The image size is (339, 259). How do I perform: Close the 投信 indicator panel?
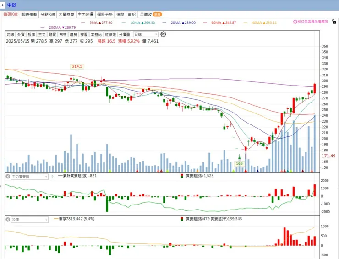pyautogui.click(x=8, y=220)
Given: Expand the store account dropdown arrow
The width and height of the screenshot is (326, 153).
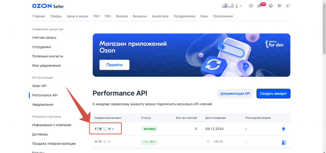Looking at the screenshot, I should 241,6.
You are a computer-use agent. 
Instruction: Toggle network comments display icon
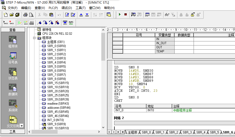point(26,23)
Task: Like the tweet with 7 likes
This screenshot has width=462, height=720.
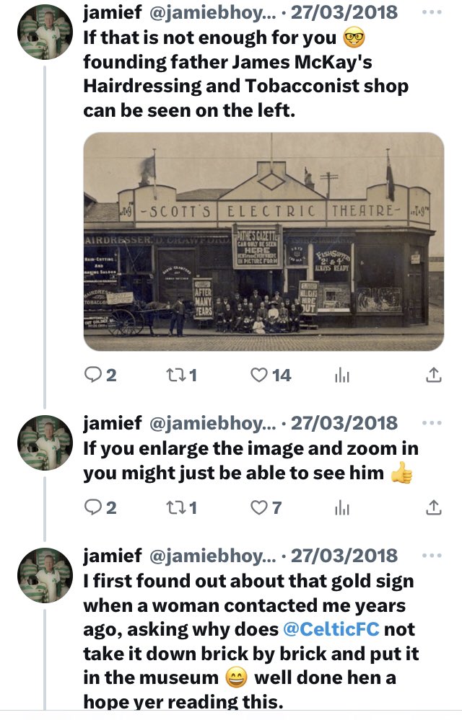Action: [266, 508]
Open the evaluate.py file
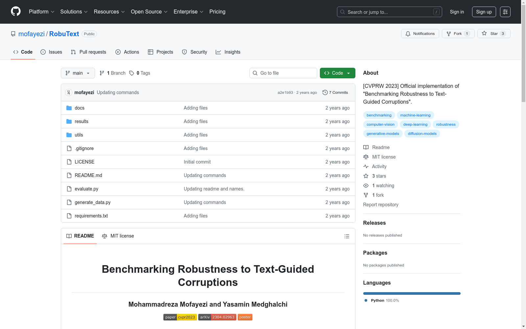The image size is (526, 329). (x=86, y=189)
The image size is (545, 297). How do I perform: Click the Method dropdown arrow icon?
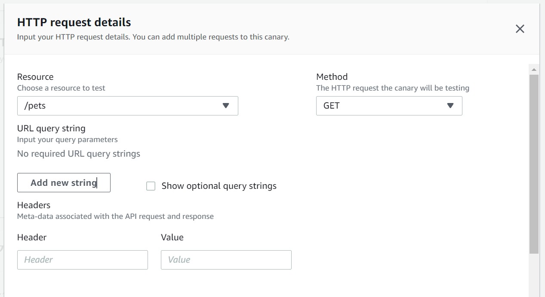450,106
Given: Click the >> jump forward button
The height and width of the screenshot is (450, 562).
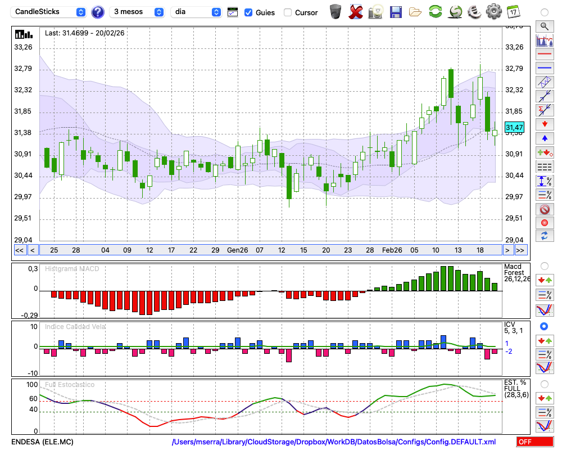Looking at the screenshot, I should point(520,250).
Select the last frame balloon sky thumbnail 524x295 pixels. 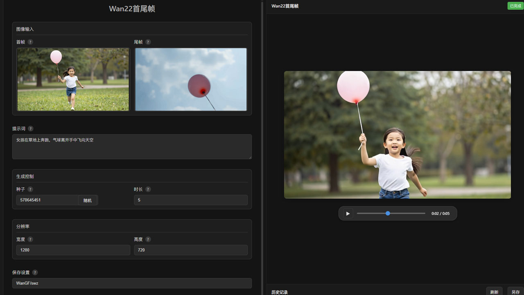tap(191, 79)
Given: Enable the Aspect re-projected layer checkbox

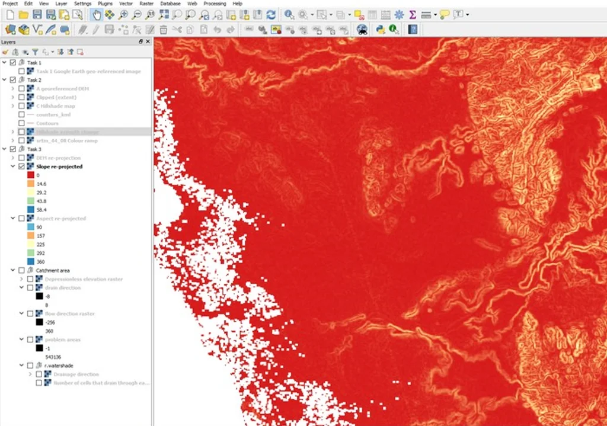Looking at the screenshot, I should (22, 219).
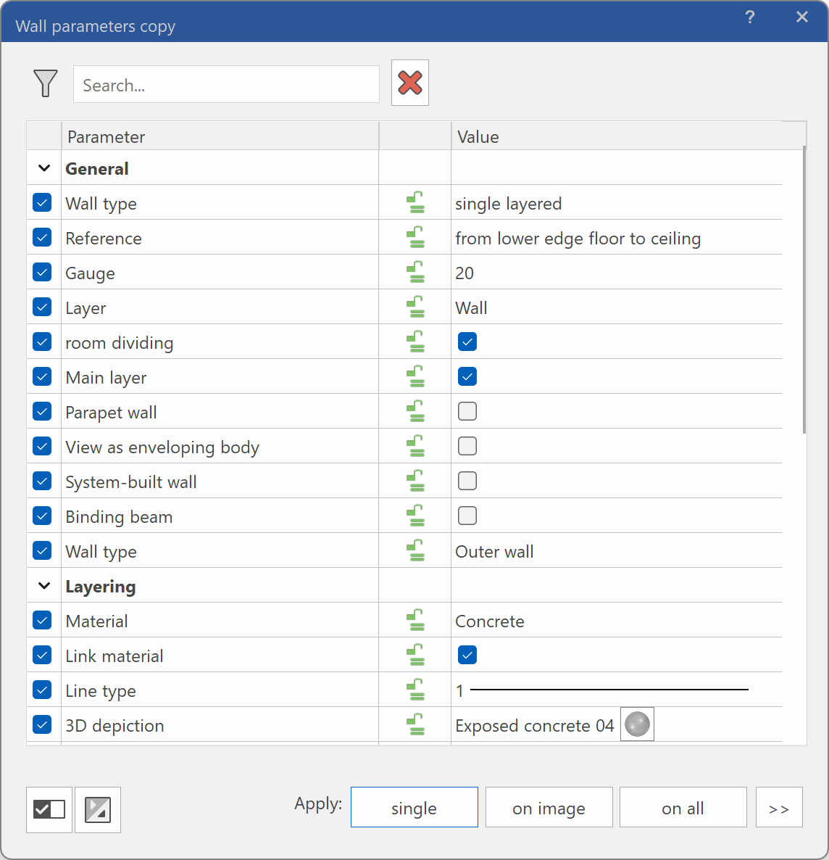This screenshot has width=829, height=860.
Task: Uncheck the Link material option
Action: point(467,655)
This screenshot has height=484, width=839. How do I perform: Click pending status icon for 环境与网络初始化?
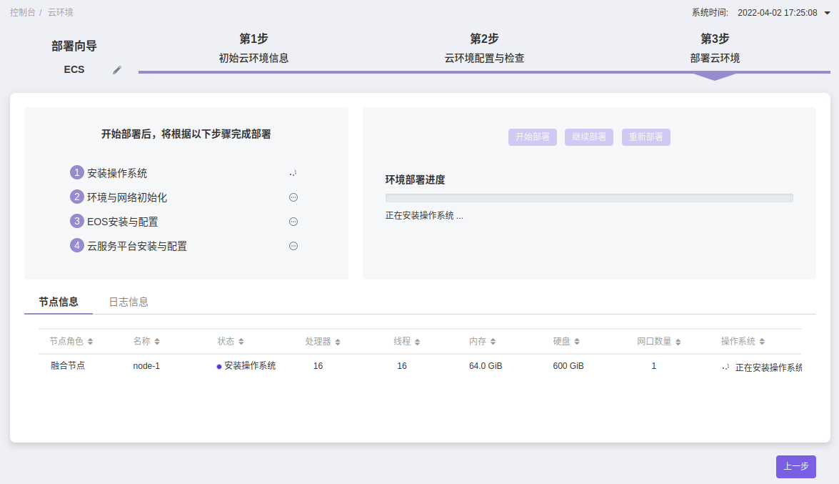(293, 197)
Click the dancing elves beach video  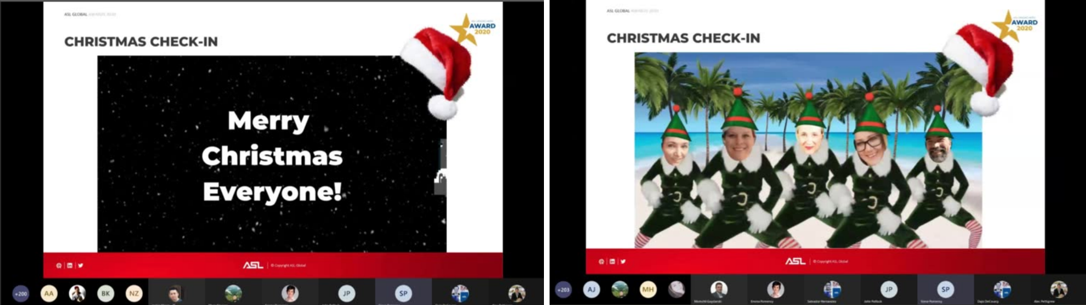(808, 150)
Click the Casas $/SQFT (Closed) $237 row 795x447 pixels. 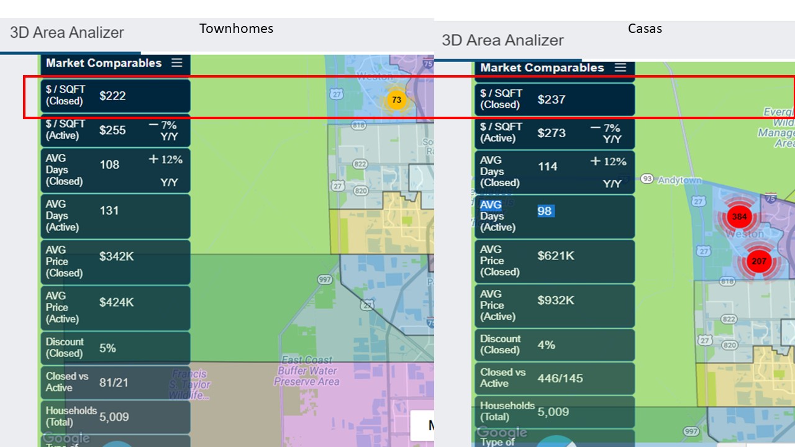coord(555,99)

==

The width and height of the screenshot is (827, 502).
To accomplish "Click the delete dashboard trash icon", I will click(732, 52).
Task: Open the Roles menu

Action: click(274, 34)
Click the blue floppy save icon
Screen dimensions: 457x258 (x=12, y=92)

---

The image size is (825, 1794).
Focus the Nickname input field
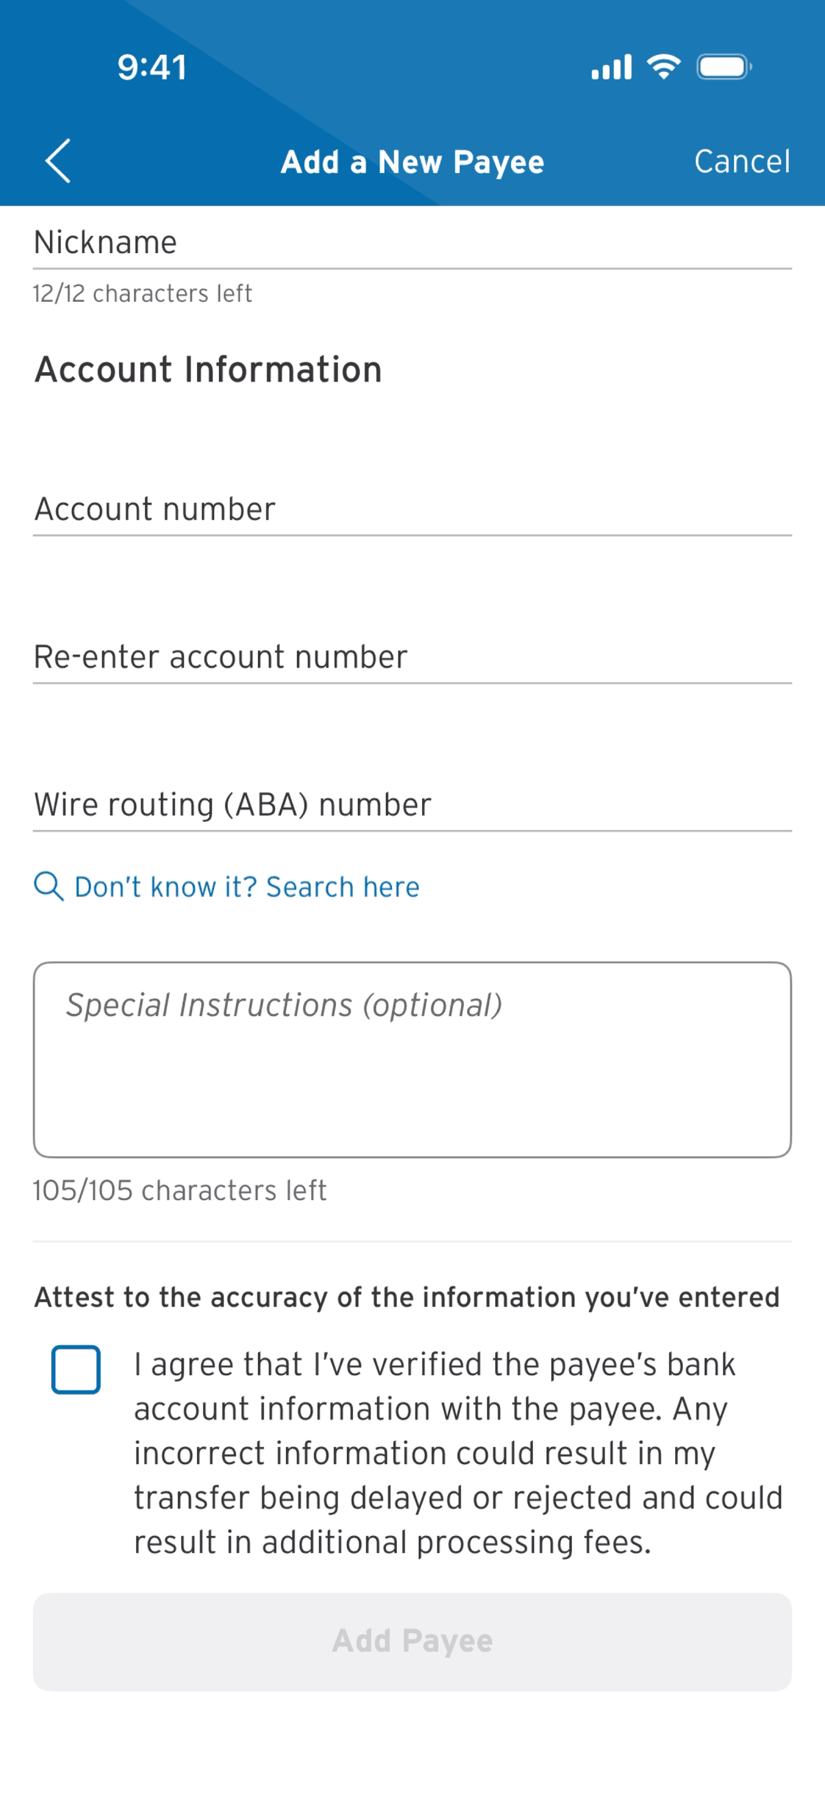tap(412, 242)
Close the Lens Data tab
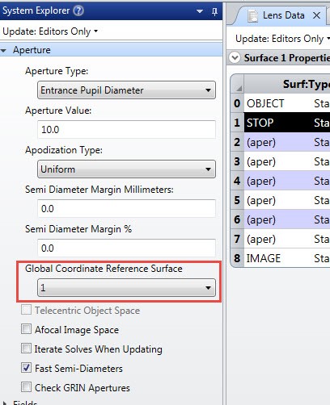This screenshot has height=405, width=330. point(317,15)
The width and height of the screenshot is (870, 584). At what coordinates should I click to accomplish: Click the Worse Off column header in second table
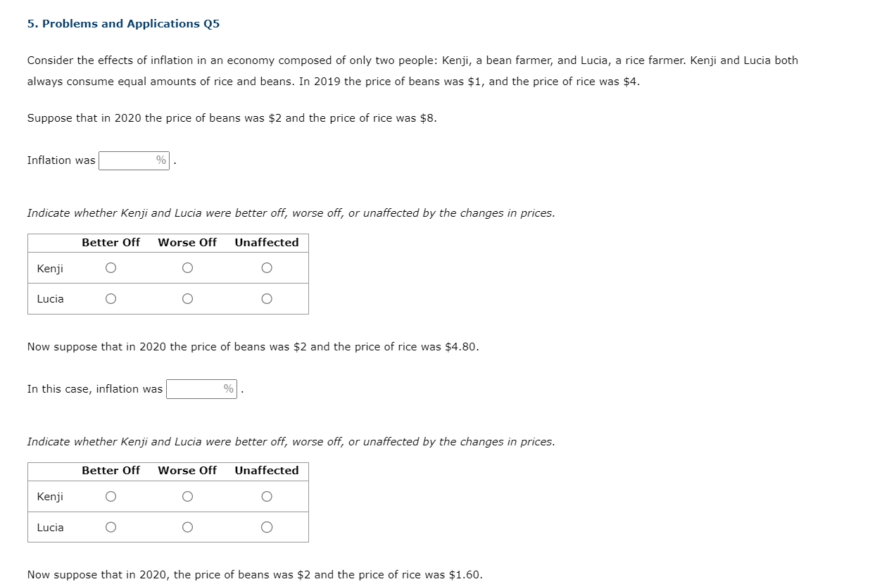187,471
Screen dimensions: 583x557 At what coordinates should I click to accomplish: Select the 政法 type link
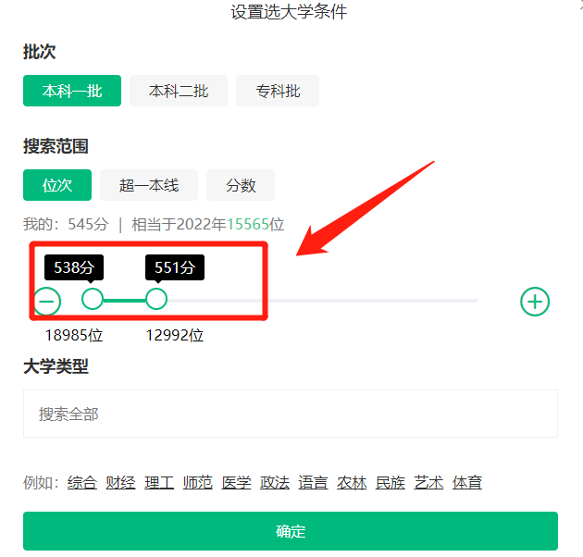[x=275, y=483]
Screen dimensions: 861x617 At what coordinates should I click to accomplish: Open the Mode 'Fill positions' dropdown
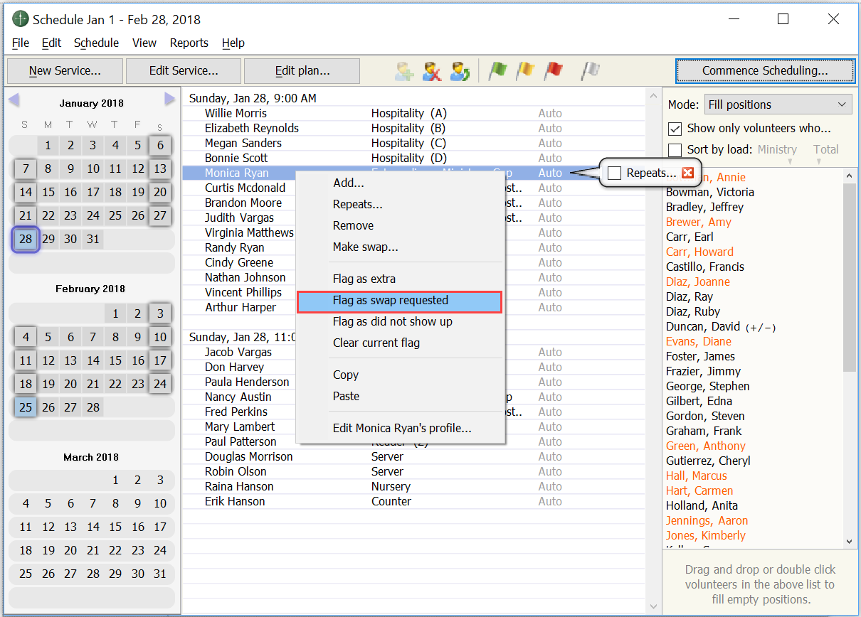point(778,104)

* **TASK TO CARRY OUT**: Set down, exactly as written above, each line from the one with "You are a computer-use agent." through the one with "Given: Click the >> jump forward button", and skip the pictures.

* **RESPONSE TO THIS TASK**:
You are a computer-use agent. 
Instruction: Toggle network comments display icon
point(26,23)
Task: Like the tweet with 7 likes
This screenshot has width=462, height=720.
Action: [266, 508]
Open the evaluate.py file
The image size is (526, 329). (x=86, y=189)
The image size is (545, 297). How do I perform: Click the Method dropdown arrow icon?
450,106
Given: Click the >> jump forward button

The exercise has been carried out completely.